GIRAF: Cognitive Outcomes Similar With Dabigatran, Warfarin in Older AF Patients

When it comes to preserving cognitive function in older patients with atrial fibrillation (AF) or flutter, the choice of oral anticoagulant doesn’t appear to matter much, according to the randomized GIRAF trial.

Scores on a variety of cognitive assessments were similar with either dabigatran (Pradaxa; Boehringer Ingelheim) or well-controlled warfarin after 2 years of treatment, Bruno Caramelli, MD, PhD (University of São Paulo, Brazil), reported at the virtual American Heart Association 2021 Scientific Sessions.

Prior research has shown that AF is associated with a greater risk of developing dementia and has suggested that oral anticoagulation can mitigate that risk. As for whether there’s a difference between the direct oral anticoagulants (DOACs) and warfarin, evidence is mixed, although a recently published analysis indicates that dementia and mild cognitive impairment are less likely with DOACs.

GIRAF, the first prospective randomized trial to address the issue, shows that “in older patients with atrial fibrillation or atrial flutter who did not present major cerebrovascular events and were adequately treated with warfarin . . . or dabigatran for 2 years, there was no difference in the majority of the cognitive outcomes,” Caramelli concluded at a media briefing.

Some researchers have proposed that silent cerebral infarcts are driving AF-associated cognitive decline, which means it’s possible that drugs providing more-effective anticoagulation could provide better cognitive outcomes, Jim Cheung, MD (Weill Cornell Medicine, New York, NY), who was not involved in the study, commented to TCTMD. He noted that in the pivotal RE-LY trial versus warfarin, dabigatran (at the higher dose) reduced the risk of stroke or systemic embolism.

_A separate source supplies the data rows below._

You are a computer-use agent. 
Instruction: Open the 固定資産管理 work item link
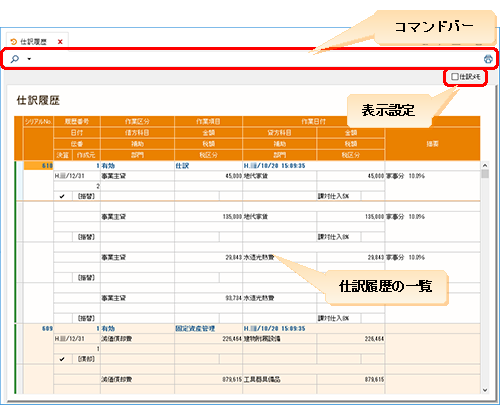(x=195, y=329)
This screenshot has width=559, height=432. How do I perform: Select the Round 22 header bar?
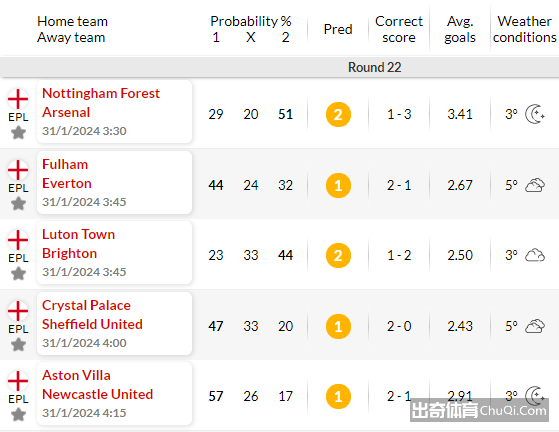coord(280,67)
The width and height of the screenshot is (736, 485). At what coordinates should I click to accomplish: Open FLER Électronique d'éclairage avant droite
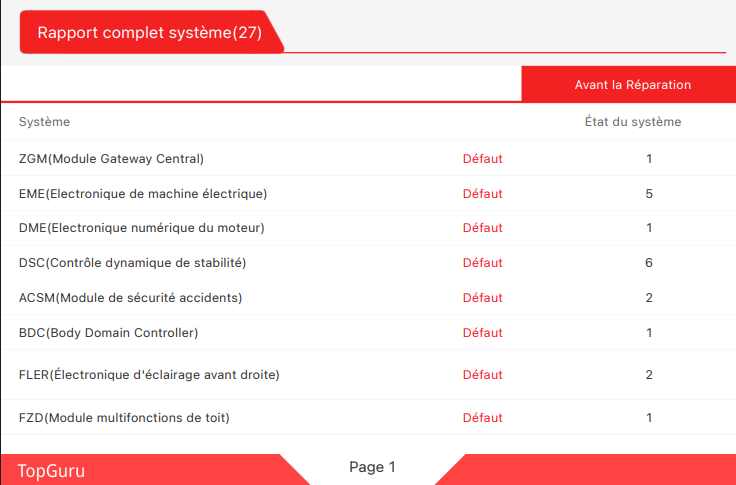(x=149, y=375)
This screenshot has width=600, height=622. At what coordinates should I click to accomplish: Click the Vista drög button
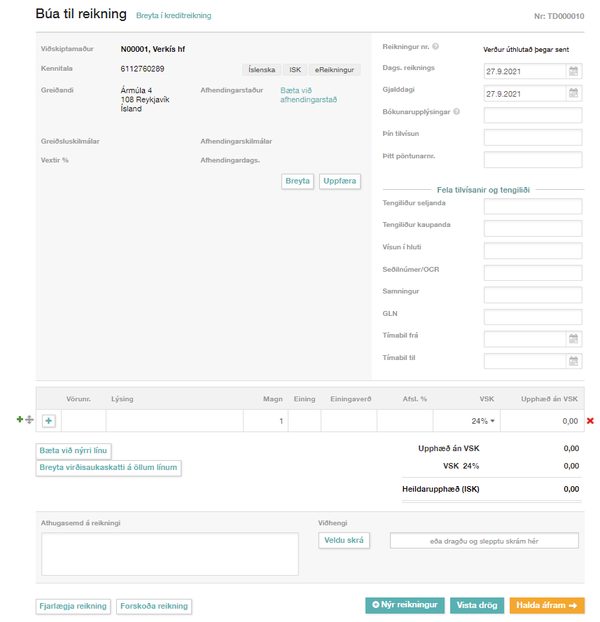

But regarding cognitive outcomes, GIRAF “seems to show that—at least when done in a prospective way—maybe there’s not as much of an impact as one would expect” from choosing a DOAC over warfarin, said Cheung, who is a member of the American College of Cardiology’s Electrophysiology Section Leadership Council.

The GIRAF Trial

For the GIRAF trial, conducted in Brazil, Caramelli and colleagues enrolled 200 patients with AF or atrial flutter who were 70 or older and had a CHA₂DS₂-VASc score greater than 1, randomizing them to dabigatran 110 or 150 mg twice daily or warfarin adjusted to an INR of 2 to 3. During the trial, the average time in therapeutic range among warfarin-treated patients was 70%.

Neurologists blinded to randomized group evaluated cognitive function at baseline and 2 years using the following assessments:

• Montreal Cognitive Assessment (MoCA)
• Mini-Mental State Exam
• Neuropsychological battery with a range of tests measuring attention, memory, language, and executive functions
• Computer-generated neuropsychological assessment measuring accuracy and reaction time

The analysis focused on patients who completed a 2-year cognitive evaluation—83 in the dabigatran arm and 66 in the warfarin arm. Caramelli noted that there were more hemorrhagic complications and related deaths with warfarin treatment. Overall, mean age was roughly 75, and 60% of the participants were men.

Baseline scores on three of four cognitive assessments indicated slightly better function among patients in the dabigatran group. After 2 years, there was not much change on any of the assessments, with a statistically significant difference between trial arms seen only for the MoCA (P = 0.02). The difference favored warfarin, although Caramelli suggested it could be due to chance.

When the results were broken down into specific cognitive domains, there were no significant differences between treatment groups in terms of changes in memory, executive function, language, or attention.

Cheung indicated that he wouldn’t read much into the observed difference in MoCA score considering the totality of the findings. “The more tests you do, the more likely you may find a difference with one specific test, but I think taken in aggregate, I would say that it’s basically a wash.”

Uncertain Mechanisms

It’s possible that a larger study might show a difference between the two drugs, Cheung said, “but I think that what it tells me is that the mechanism behind AF-associated cognitive decline is probably multifactorial.”

In addition to silent cerebral infarcts, cerebral hypoperfusion or microbleeds—the latter of which would be worsened with anticoagulation—could also be playing into declines in cognitive function in patients with AF, he suggested. “Fundamentally, what this study shows us is that we still need to better understand what the actual mechanisms are that drive cognitive decline, and that it may be more than just choice of anticoagulation,” Cheung said. “We need to look at whether it’s important to think about rhythm control for certain patients, as opposed to focusing only on the implications of A-fib for causing stroke.”

Caramelli stressed that regardless of which anticoagulant one chooses, it’s important to take it correctly, with a high rate adherence. Otherwise, the results in terms of cognitive outcomes might not be the same as seen in GIRAF.

And when it comes to selecting an oral anticoagulant for older patients with AF, the higher risk of bleeding with warfarin is an important consideration, Caramelli indicated. “If your patient is more prone . . . to suffer a hemorrhagic complication, maybe this is the case to prefer the other drug, dabigatran.”